Adolfo Suárez: «Me quieren pero no me votan»
Quizás esa noche comprendió por qué había fracasado pese a todas sus aptitudes, todos sus esfuerzos: dijo aquello de «a mí me quieren, pero no me votan», y unos días después se retiró para siempre de la vida política

Adolfo Suárez: «Me quieren pero no me votan»
El Adolfo Suárez que yo conocí, una calurosa mañana del verano de 1976, era el hombre más apasionado por la política, desde sus grandes diseños a los detalles más minuciosos, que he conocido, antes o después: simpático, encantador en el sentido de ser muy consciente del encanto que se esmeraba en producir en cualquier interlocutor que se situara a su alcance; deliberadamente atractivo. Muy, muy ambicioso. Y por encima de todo, osado. Así le descubrí aquel día en que el director de «Cambio 16» me encomendó la tarea de presentarme en el despacho de aquel joven proveniente del Movimiento al que el Rey acababa de nombrar presidente del Gobierno que iba presumiendo de que iba a traer la Democracia a España.
Me recibió en Castellana 7, hasta entonces sede de la Presidencia del Gobierno, hoy del Ministerio de Administraciones Públicas, una más joven aún, rubia de grandes ojos azules Carmen Díez de Rivera, que hacía de jefe de gabinete, de prensa y de asesoría unipersonal del nuevo presidente y que me hizo pasar al despacho presidencial, vacío, me dijo. Me fijé enseguida en la papelera junto a la mesa, ocupada por un periódico hecho un buruño, que saqué. Estaba comprobando que se trataba de «El Alcázar», primer síntoma del desprecio activo que Suárez siempre conservaría hacia la extrema derecha, cuando escuché un carraspeo a mis espaldas, que resultó provenir del propio presidente, que me regañó por hurgar en sus papeles mientras me ofrecía una de sus espléndidas sonrisas.

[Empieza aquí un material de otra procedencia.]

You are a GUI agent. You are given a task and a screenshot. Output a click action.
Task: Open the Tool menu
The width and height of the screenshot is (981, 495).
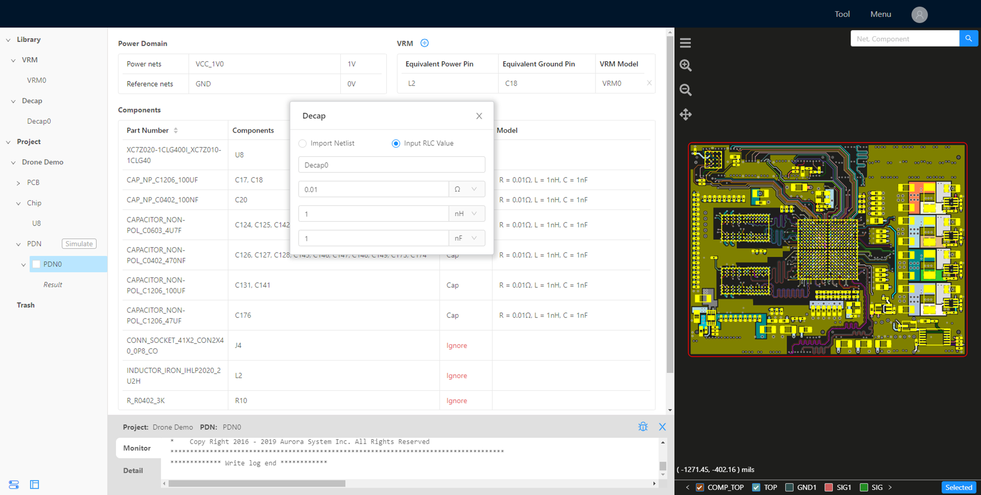pos(842,14)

Entonces me hizo sentar en una butaca frente a él y me contó su plan, detallado, para conseguir que las Cortes franquistas se hicieran el harakiri aprobando una reforma que iba a someter a referéndum, para después convocar unas elecciones libres de las que salieran unas Cortes que elaboraran una Constitución. Me lo creí porque lo que ese hombre te decía hablando solo para ti te lo creías a pies juntillas, y adorné el artículo con algunas anécdotas de su vida privada; pocas, porque no tenía más vida que la pública: su costumbre de trasnochar, alimentarse solo de cafés con leche y tortillas francesas y su único escape de energía física: jugar al tenis. Durante años, cuando le veía en un viaje o un acto público, me lo recordaba: «Te lo dije que lo iba a hacer, te lo dije».
La última vez que vi a Adolfo Suárez de cerca la recuerdo igual que la primera, no porque sintiera admiración como aquélla, sino en esta ocasión lástima. Fue la noche de las elecciones municipales y autonómicas de 1991, un descalabro más para el CDS con el que había tratado de mantenerse en política durante casi una década después de su salida voluntaria de La Moncloa, con éxito cada vez más menguante. Estaba en su despacho, una habitación señorial del palacete que su partido tenía alquilado junto a la Puerta de Alcalá, rodeado de todos sus fieles, casi con lágrimas en los ojos, incrédulo del retroceso sufrido por los suyos y, sobre todo, de haber sido sobrepasado por el PP de José María Aznar , recién llegado a la política nacional en el que de pronto vio al dirigente del centro derecha español que a él le hubiera gustado llegar a ser.
«Tiene un partido, tiene un partido», repetía refiriéndose a su rival. Quizás esa noche comprendió por qué había fracasado pese a todas sus aptitudes, todos sus esfuerzos: dijo aquello de «a mí me quieren, pero no me votan», y unos días después se retiró para siempre de la vida política.